Untuk diketahui, di KPI pusat ada 9 komisioner dan puluhan pegawai. Komisioner dipilih lima tahun sekali. Jadi setiap tiga tahun ganti orang. Sedangkan pegawai rata-rata berumur panjang di lembaga yang sama. Pegawai ini membantu kerja komisioner. Mereka ada yang berstatus ASN, ada pula yang honorer. Para korban dan tersangka pelaku, seluruhnya adalah pegawai, bukan komisioner. Komisioner saat ini periode kerjanya baru dimulai pada tahun 2019 dan akan berakhir 2022. Para komisioner menyampaikan bahwa mereka tidak tahu menahu ada perundungan di lembaga tersebut.
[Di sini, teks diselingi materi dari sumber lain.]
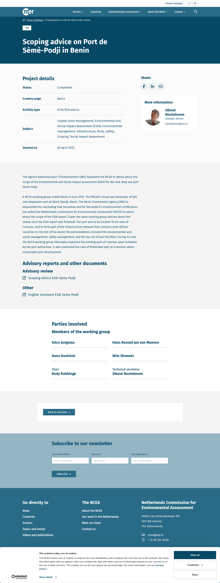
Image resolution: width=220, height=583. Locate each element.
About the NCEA (92, 510)
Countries (29, 516)
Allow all (195, 555)
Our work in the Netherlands (100, 516)
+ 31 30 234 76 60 (158, 540)
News (26, 510)
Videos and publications (38, 535)
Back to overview (57, 412)
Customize (193, 564)
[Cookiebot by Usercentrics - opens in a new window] (19, 577)
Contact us (89, 529)
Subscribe (62, 474)
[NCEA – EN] (28, 11)
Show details (46, 577)
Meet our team (91, 523)
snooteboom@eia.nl (179, 123)
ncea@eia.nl (155, 535)
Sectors (27, 523)
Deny (195, 574)
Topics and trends (34, 529)
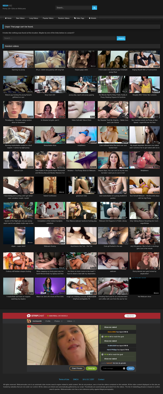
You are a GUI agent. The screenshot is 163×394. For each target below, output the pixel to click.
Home (9, 18)
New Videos (20, 18)
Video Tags (80, 18)
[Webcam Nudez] (7, 6)
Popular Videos (48, 18)
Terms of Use (64, 379)
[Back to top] (156, 387)
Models (93, 18)
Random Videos (63, 18)
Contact (101, 379)
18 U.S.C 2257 (88, 379)
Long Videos (33, 18)
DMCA (76, 379)
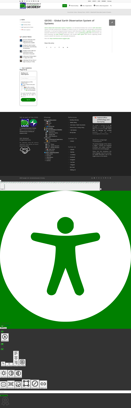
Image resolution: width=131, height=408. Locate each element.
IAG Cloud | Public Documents (77, 125)
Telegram (72, 164)
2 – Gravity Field (51, 134)
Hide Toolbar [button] (3, 328)
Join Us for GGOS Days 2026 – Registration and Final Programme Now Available (29, 41)
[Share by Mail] (67, 47)
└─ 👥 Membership (49, 126)
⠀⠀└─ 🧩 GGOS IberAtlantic (28, 90)
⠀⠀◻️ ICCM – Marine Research (51, 146)
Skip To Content (3, 389)
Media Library (73, 122)
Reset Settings (4, 395)
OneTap (7, 325)
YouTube (72, 162)
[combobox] (50, 186)
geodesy (89, 31)
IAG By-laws (73, 132)
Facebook (72, 157)
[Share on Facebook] (47, 47)
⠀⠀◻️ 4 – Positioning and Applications (53, 139)
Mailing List (73, 170)
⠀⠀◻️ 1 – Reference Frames (51, 133)
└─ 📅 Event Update (25, 29)
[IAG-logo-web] (30, 5)
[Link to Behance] (34, 1)
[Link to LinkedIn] (20, 1)
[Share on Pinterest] (59, 47)
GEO (84, 31)
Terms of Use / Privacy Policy (77, 127)
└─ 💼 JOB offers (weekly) (28, 87)
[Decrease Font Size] (2, 331)
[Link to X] (29, 1)
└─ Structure (48, 155)
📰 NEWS (22, 20)
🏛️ (44, 129)
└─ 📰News (48, 121)
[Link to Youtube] (22, 1)
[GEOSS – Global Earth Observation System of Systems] (112, 23)
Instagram (72, 159)
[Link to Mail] (38, 1)
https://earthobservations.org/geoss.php (60, 38)
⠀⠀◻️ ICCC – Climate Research (51, 147)
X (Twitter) (72, 154)
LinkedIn (72, 149)
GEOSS (46, 28)
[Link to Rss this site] (36, 1)
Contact (72, 141)
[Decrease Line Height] (2, 349)
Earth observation (97, 28)
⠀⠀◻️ (45, 134)
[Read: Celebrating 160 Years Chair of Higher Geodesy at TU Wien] (21, 61)
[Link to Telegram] (31, 1)
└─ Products (48, 159)
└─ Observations (49, 157)
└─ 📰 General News (25, 22)
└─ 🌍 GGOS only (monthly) (28, 88)
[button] (100, 189)
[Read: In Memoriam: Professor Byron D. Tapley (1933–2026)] (21, 57)
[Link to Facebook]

Komisioner KPI Nuning Rodiyah mengaku tidak pernah menerima aduan adanya pelecehan dan perundungan yang dialami pegawai berinisial MS. Hanya saja, kata dia, korban pernah meminta untuk pindah divisi. Para komisioner sendiri menyatakan baru mengetahui kasus perundungan di KPI itu setelah ada pesan berantai yang viral. Wajar saja para komisioner tidak mengetahui kasus itu. Bagaimana mungkin baru bekerja 2019 mengetahui peristiwa 2015 atau bahkan 2011? Namun netizen tidak peduli. Semuanya pokoknya dianggap sama.
Setelah kasus ini mengemuka secara luas, cyber bullying dilakukan oleh netizen. Tak sedikit yang melakukan doxing. Data pribadi para tersangka tersebar di dunia maya. Anak dan keluarga pun kena imbasnya. Mereka ikut dihukum oleh netizen. Padahal mereka tidak ada sangkut paut dengan kelakuan bejat ayahnya. Doxing dan tindakan cyber bullying yang menyertainya ini juga kejahatan. Sebenarnya ini juga tak kalah kejam dibanding kasus perundungan fisik itu sendiri.
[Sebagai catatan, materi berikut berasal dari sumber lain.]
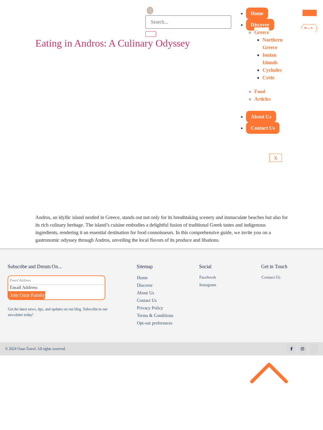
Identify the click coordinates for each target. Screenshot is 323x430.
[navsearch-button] (150, 10)
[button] (164, 285)
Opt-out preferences (154, 323)
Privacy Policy (150, 308)
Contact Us (263, 128)
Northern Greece (272, 43)
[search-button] (150, 34)
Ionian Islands (270, 58)
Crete (268, 77)
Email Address (20, 280)
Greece (261, 32)
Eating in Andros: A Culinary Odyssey (112, 43)
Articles (262, 99)
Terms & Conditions (155, 315)
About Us (261, 116)
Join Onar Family (27, 295)
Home (257, 13)
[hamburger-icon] (309, 13)
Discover (260, 24)
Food (259, 91)
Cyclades (272, 70)
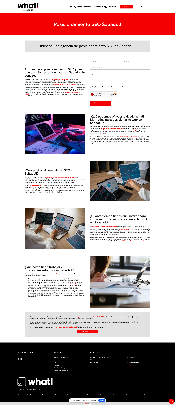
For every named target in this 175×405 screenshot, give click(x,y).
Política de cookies (132, 357)
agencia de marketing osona (72, 394)
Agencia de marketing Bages (23, 394)
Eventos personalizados (61, 370)
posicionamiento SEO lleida (26, 395)
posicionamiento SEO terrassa (90, 395)
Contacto (95, 352)
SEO (55, 360)
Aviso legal (130, 360)
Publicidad (57, 365)
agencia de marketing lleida (35, 394)
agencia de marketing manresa (48, 394)
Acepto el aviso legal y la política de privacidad (107, 87)
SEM (55, 362)
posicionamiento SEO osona (51, 395)
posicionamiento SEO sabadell (64, 395)
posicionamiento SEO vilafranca (104, 395)
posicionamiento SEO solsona (78, 395)
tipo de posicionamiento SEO (128, 136)
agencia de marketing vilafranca (124, 394)
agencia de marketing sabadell (85, 394)
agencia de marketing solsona (98, 394)
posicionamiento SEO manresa (39, 395)
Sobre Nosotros (25, 352)
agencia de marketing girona (60, 394)
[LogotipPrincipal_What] (28, 3)
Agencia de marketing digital (62, 357)
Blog (20, 358)
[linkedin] (130, 365)
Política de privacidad (133, 362)
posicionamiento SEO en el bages (139, 394)
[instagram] (127, 365)
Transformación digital (60, 368)
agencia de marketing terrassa (111, 394)
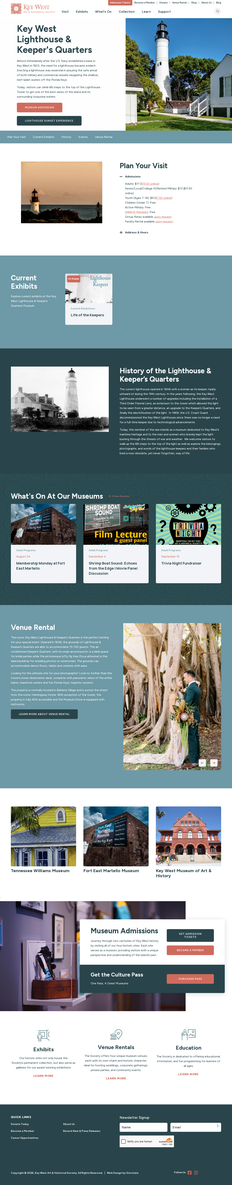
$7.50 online (163, 198)
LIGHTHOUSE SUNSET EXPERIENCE (49, 120)
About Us (206, 2)
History (66, 137)
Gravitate (132, 1172)
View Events (120, 496)
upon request (162, 216)
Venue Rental (179, 2)
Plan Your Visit (16, 137)
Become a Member (145, 2)
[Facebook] (190, 1173)
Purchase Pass (190, 978)
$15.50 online (149, 183)
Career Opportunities (24, 1137)
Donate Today (20, 1124)
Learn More (43, 1076)
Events (83, 137)
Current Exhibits (43, 137)
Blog (218, 2)
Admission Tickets (120, 2)
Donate (164, 2)
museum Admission (39, 107)
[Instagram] (196, 1173)
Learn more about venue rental (44, 714)
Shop (194, 2)
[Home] (33, 9)
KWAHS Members (136, 212)
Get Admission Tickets (190, 935)
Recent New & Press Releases (81, 1131)
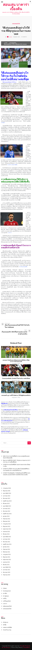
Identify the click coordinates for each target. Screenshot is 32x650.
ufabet (5, 588)
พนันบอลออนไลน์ (7, 606)
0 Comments (24, 36)
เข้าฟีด (4, 624)
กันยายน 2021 (6, 549)
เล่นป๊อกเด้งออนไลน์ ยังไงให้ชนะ (10, 409)
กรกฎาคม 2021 (7, 554)
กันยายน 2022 (6, 518)
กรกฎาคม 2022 (7, 524)
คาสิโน (4, 598)
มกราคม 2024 (6, 496)
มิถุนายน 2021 (6, 557)
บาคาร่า (5, 603)
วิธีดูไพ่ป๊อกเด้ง (4, 403)
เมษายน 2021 (6, 562)
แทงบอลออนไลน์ (16, 23)
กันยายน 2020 (6, 574)
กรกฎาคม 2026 (7, 488)
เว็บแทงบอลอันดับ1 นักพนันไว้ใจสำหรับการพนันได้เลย (16, 378)
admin (10, 36)
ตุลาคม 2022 (6, 516)
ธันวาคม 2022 (6, 511)
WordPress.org (7, 630)
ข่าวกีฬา (5, 593)
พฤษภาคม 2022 (7, 529)
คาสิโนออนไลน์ (6, 601)
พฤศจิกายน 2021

Kita melawan perundungan fisik. Namun kita juga harus melawan perundungan di dunia maya, apalagi yang salah alamat. Jadi, mari terus mengawal kasus perundungan di KPI ini. Referensi yang dipakai harus benar. Lindungi dan dampingi korban, pulihkan kondisi fisik dan psikisnya. Hukum berat pelaku bila terbukti bersalah. Tapi jangan sampai kita menghukum orang yang tidak bersalah.